We'll derive the next set of features -
1. Visits by week-day level
2. Non-visits data - We'll have to remove non-visits of a customer before he first visited. We wouldn't want our model to learn that.
3. Total visits in a week
4. Cumulative frequency of visits at a customer week level
```{r Week wise data, echo=FALSE, message=FALSE, warning=FALSE}
visits <- visits %>%
group_by(visitor.id, week.number) %>%
summarise(Mon = sum(Mon),
Tue = sum(Tue),
Wed = sum(Wed),
Thu = sum(Thu),
Fri = sum(Fri),
Sat = sum(Sat),
Sun = sum(Sun))
#non visit data
complete.visits <- data.frame(visitor.id = rep(1:300000, 143), week.number = rep(1:143, 300000))
complete.visits <- dplyr::full_join(complete.visits, visits, by = c('visitor.id', 'week.number'))
complete.visits[is.na(complete.visits)] <- 0
#visits per week
complete.visits$total.visits.in.week <- rowSums(complete.visits[,3:9])
complete.visits <- dplyr::mutate_all(complete.visits,
function(x) as.integer(x))
complete.visits <- as.data.frame(complete.visits)
complete.visits <- complete.visits[with(complete.visits, order(visitor.id, week.number)), ]
#frequency
complete.visits <- complete.visits %>%
group_by(visitor.id) %>%
mutate(frequency = cumsum(total.visits.in.week))
#remove visits before he first came
complete.visits <- complete.visits %>%
filter(frequency != 0)
#any visit that ever happened
complete.visits$any.visit[complete.visits$total.visits.in.week>0] <- as.integer(1)
complete.visits[is.na(complete.visits)] <- as.integer(0)
#no visits
complete.visits$no.visit <- as.integer(1 - complete.visits$any.visit)
rm(visits)
gc()
head(complete.visits)
```
## Proportions of visits, non-visits, gap
Customers are likely to spike their visits to a shopping mall on weekends.
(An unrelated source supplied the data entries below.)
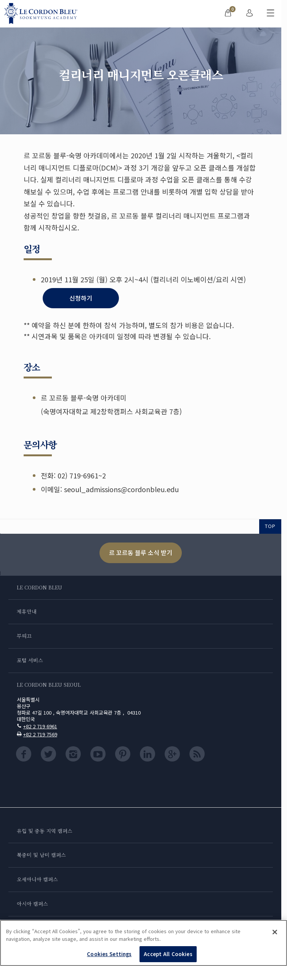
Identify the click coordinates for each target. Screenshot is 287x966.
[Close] (274, 932)
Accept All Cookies (168, 954)
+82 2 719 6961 (40, 726)
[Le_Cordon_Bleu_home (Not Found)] (42, 13)
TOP (270, 526)
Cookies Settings (109, 954)
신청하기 (80, 298)
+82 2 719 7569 (40, 734)
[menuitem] (228, 13)
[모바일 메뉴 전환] (270, 13)
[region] (143, 943)
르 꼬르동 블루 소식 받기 (140, 552)
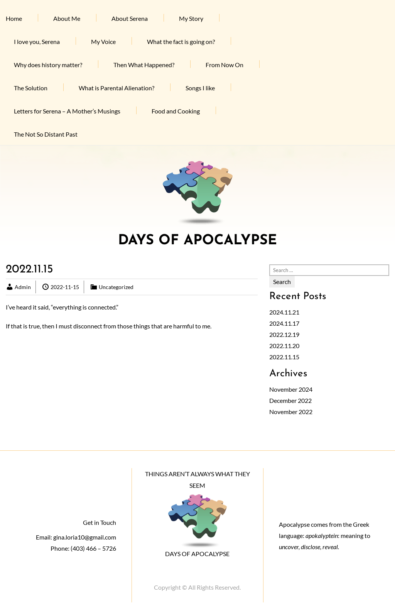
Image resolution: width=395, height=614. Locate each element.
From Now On (224, 64)
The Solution (30, 87)
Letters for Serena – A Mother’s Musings (67, 111)
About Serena (129, 18)
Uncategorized (116, 287)
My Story (191, 18)
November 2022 (290, 411)
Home (14, 18)
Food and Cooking (176, 111)
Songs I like (200, 87)
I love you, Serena (37, 41)
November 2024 (290, 389)
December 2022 (290, 400)
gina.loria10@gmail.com (84, 537)
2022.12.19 (284, 334)
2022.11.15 (284, 356)
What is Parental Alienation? (116, 87)
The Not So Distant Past (46, 134)
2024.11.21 (284, 312)
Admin (23, 287)
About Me (66, 18)
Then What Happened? (143, 64)
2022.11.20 (284, 345)
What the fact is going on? (181, 41)
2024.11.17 (284, 323)
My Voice (103, 41)
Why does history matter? (48, 64)
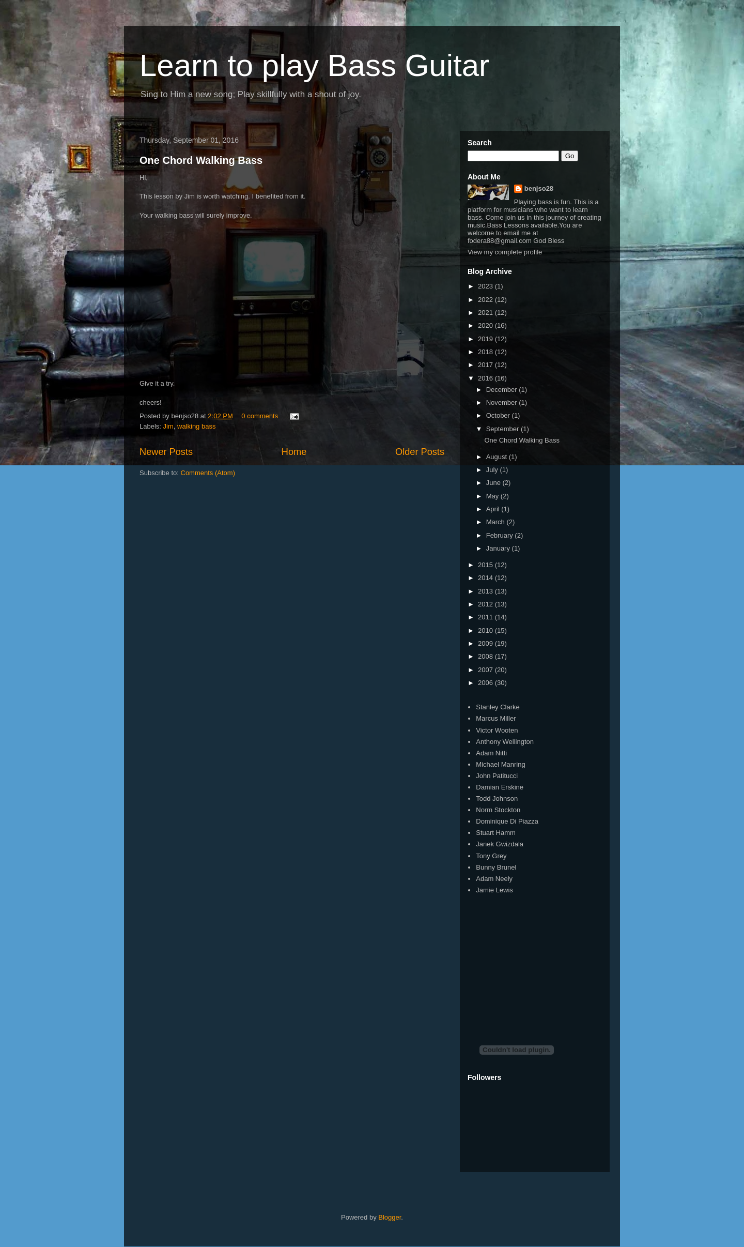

Using the above let's look at how the proportions of visits have been changing with respect to days of the week. Understanding the inter visit interval is also important to understand when one is likely to visit.
Key features below -
1. Weeks since the last visit
2. Total visits/non-visits by day of the week
3. Proportions of visits by day of the week
```{r Proportions, echo=FALSE, message=FALSE, warning=FALSE}
#weeks since prev visit
complete.visits$weeks.since.visit <- sequence(rle((complete.visits$any.visit))$lengths)
complete.visits$weeks.since.visit <- complete.visits$weeks.since.visit - complete.visits$any.visit
#total day of week
complete.visits <- complete.visits %>%
group_by(visitor.id) %>%
mutate(Tot.Mon = cumsum(Mon),
Tot.Tue = cumsum(Tue),
Tot.Wed = cumsum(Wed),
Tot.Thu = cumsum(Thu),
Tot.Fri = cumsum(Fri),
Tot.Sat = cumsum(Sat),
Tot.Sun = cumsum(Sun),
Tot.no.visit = cumsum(no.visit))
#proportions of visits
complete.visits$prop.no.visit <- round(complete.visits$Tot.no.visit / (complete.visits$frequency +
complete.visits$Tot.no.visit), 2)
complete.visits$prop.Sun <- round(complete.visits$Tot.Sun / complete.visits$frequency, 2)
complete.visits$prop.Mon <- round(complete.visits$Tot.Mon / complete.visits$frequency, 2)
complete.visits$prop.Tue <- round(complete.visits$Tot.Tue / complete.visits$frequency, 2)
complete.visits$prop.Wed <- round(complete.visits$Tot.Wed / complete.visits$frequency, 2)
complete.visits$prop.Thu <- round(complete.visits$Tot.Thu / complete.visits$frequency, 2)
complete.visits$prop.Fri <- round(complete.visits$Tot.Fri / complete.visits$frequency, 2)
complete.visits$prop.Sat <- round(complete.visits$Tot.Sat / complete.visits$frequency, 2)
saveRDS(complete.visits, "data/complete.visits.ads.Rds")
head(complete.visits)
```
# Next steps
Now that we have a complete data-set we'll use the cut-off from the maximum visit interval to define my training period and build a model. We'll keep the modeling exercise in another notebook.